[Set task] Copy out the lines from the line with "Where should I click to: Click the Invitation" to the line with "coord(528,346)", putting "screen assistant" wherever "GUI agent" appears and changing nothing else.

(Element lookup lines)
-- Start --
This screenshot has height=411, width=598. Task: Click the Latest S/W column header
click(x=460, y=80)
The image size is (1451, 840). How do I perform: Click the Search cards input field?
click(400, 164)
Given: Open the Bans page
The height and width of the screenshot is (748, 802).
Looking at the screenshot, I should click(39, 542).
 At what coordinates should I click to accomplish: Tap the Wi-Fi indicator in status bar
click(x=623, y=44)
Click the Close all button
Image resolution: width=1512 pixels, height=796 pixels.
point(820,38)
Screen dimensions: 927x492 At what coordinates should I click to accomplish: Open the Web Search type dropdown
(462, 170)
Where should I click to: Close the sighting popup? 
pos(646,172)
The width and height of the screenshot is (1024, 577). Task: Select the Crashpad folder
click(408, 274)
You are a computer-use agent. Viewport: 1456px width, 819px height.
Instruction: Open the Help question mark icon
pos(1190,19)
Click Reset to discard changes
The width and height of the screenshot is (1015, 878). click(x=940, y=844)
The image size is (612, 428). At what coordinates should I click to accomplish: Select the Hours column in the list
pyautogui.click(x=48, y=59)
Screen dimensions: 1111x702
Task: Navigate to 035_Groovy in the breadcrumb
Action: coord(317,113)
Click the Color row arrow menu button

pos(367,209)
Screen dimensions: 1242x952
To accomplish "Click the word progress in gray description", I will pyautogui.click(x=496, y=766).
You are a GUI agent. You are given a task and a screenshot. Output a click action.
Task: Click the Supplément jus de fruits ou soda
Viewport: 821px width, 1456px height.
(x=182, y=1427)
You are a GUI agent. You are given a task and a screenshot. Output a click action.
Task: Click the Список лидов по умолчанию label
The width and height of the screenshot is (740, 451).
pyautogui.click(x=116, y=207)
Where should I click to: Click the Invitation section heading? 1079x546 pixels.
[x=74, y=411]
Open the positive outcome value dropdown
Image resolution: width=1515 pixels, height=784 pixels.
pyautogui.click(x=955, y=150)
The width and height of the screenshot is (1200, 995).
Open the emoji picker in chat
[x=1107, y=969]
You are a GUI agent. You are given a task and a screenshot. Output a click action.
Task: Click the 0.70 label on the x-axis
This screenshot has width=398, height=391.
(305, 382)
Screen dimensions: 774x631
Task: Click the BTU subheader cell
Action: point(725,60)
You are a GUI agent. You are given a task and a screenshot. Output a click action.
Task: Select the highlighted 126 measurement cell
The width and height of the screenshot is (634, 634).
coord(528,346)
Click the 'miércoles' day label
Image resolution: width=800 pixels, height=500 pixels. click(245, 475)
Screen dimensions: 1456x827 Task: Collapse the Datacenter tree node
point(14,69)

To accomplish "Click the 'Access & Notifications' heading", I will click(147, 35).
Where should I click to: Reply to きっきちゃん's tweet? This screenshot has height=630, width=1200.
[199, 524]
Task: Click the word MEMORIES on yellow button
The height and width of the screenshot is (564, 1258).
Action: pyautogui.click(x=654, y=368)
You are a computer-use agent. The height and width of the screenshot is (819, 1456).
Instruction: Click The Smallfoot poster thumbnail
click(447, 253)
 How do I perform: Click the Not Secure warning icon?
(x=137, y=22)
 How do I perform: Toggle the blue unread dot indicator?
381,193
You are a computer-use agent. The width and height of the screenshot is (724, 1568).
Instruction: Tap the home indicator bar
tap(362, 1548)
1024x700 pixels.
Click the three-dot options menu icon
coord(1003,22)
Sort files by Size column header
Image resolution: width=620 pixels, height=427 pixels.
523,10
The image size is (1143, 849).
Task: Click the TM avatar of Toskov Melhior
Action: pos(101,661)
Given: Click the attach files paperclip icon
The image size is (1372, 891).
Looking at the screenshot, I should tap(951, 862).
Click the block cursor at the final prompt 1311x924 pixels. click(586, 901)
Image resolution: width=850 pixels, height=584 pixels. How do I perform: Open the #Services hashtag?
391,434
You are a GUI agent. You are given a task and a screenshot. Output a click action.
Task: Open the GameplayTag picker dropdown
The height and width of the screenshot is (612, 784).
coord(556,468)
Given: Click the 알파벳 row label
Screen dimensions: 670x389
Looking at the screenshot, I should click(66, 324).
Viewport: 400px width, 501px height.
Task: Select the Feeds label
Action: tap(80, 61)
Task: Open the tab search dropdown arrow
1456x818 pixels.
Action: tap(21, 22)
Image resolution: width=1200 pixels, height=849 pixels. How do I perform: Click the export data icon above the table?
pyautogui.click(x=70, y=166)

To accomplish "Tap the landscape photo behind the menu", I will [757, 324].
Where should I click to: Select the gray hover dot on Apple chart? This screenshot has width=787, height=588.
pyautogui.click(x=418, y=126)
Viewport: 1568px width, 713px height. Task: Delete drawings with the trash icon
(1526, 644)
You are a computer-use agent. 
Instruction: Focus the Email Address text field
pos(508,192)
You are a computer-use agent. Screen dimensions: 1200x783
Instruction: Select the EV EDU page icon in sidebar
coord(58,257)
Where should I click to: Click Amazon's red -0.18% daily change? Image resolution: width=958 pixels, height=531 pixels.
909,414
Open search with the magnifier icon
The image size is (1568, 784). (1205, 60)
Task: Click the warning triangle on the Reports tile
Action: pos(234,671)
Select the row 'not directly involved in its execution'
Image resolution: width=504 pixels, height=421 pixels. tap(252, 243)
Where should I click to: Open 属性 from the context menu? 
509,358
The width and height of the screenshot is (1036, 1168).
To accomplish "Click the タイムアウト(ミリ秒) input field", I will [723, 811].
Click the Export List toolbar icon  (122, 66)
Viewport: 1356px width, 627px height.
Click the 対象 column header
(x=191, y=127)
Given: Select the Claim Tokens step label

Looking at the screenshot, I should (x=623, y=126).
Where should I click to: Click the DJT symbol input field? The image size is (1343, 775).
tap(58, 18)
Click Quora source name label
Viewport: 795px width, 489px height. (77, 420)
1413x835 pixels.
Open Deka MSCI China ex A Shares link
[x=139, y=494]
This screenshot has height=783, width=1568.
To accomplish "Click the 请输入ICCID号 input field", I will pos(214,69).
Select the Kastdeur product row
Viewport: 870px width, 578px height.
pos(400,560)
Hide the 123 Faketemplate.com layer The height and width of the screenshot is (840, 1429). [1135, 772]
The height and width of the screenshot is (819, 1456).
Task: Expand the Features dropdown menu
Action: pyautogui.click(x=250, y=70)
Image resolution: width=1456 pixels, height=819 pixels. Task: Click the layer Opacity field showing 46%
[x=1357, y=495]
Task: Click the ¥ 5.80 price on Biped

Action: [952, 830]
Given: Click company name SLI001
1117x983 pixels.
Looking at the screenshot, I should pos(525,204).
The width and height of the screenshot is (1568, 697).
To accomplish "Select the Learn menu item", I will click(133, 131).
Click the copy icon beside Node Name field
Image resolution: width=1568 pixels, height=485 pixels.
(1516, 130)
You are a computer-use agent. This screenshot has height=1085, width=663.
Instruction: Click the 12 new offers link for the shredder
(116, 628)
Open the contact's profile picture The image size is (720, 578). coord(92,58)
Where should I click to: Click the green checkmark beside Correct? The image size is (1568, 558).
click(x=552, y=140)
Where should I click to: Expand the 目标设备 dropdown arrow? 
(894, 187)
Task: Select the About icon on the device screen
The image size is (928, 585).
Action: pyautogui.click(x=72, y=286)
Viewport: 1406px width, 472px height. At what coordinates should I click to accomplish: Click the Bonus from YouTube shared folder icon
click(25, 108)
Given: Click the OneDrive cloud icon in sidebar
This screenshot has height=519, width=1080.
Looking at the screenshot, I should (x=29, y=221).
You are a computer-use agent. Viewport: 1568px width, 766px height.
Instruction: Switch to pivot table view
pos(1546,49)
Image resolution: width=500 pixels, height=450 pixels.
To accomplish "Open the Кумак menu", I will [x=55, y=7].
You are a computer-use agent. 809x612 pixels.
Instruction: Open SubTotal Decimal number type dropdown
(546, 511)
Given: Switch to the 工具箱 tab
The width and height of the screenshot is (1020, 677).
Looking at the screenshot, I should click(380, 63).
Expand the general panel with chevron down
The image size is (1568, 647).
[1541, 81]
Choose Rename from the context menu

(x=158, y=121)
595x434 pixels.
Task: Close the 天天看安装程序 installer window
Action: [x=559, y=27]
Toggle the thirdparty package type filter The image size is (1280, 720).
-- End --
[Final result]
Where should I click to: Click the Invitation section heading? 1079x546 pixels.
[x=74, y=411]
Open the positive outcome value dropdown
Image resolution: width=1515 pixels, height=784 pixels.
pyautogui.click(x=955, y=150)
The width and height of the screenshot is (1200, 995).
Open the emoji picker in chat
[x=1107, y=969]
You are a screen assistant. You are given a task and a screenshot. Output a click action.
Task: Click the 0.70 label on the x-axis
This screenshot has width=398, height=391.
(305, 382)
Screen dimensions: 774x631
Task: Click the BTU subheader cell
Action: point(725,60)
You are a screen assistant. You are given a task and a screenshot. Output a click action.
Task: Select the highlighted 126 measurement cell
The width and height of the screenshot is (634, 634).
coord(528,346)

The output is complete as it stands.